Lay out the lines of the records as a numbered list, beginning at the line that contains "Task: Click the" and stopping after the line that contains "Action: point(194,147)", with blank lines left out. Include only those lines, and leave the pictures out of your answer.
[Start of Source material]
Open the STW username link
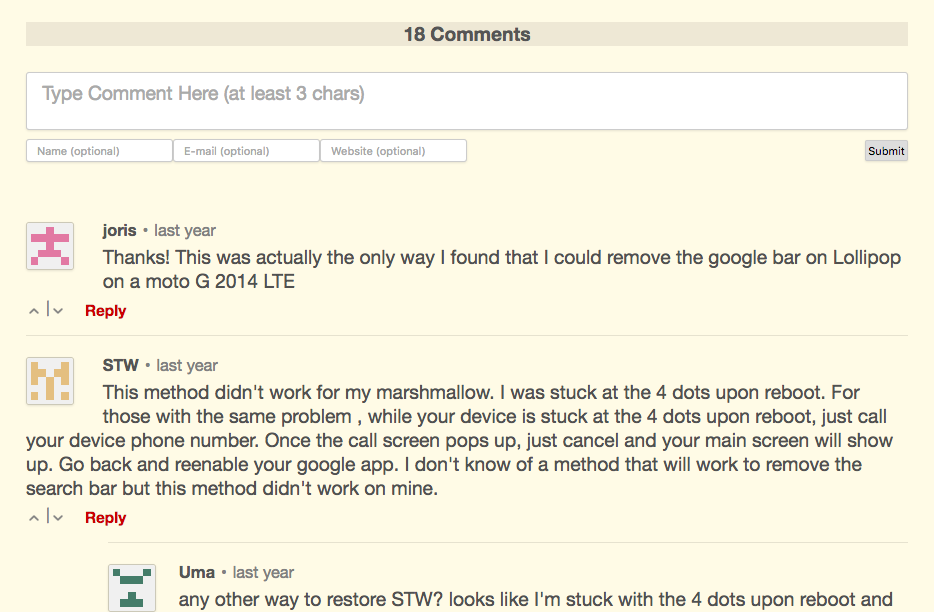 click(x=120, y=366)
[End of Source material]
[Start of Source material]
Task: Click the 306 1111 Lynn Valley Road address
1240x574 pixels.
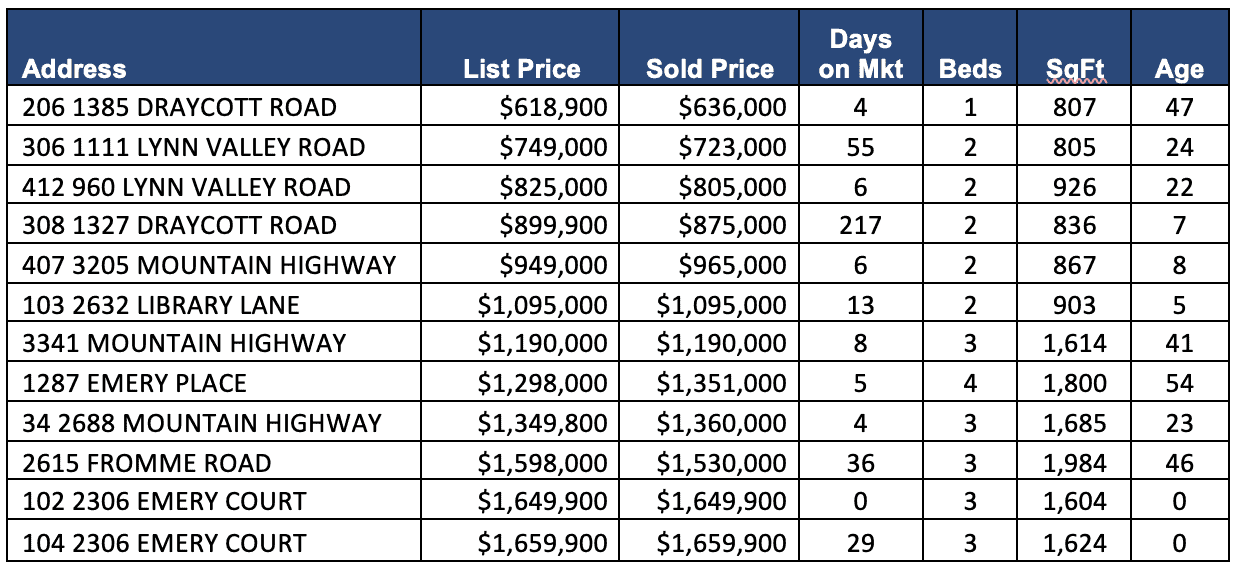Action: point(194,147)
[End of Source material]
[Start of Source material]
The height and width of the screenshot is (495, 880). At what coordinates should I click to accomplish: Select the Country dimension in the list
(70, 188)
[End of Source material]
Written answer:
1. Task: Click the 306 1111 Lynn Valley Road address
2. 1240x574 pixels.
3. Action: point(194,147)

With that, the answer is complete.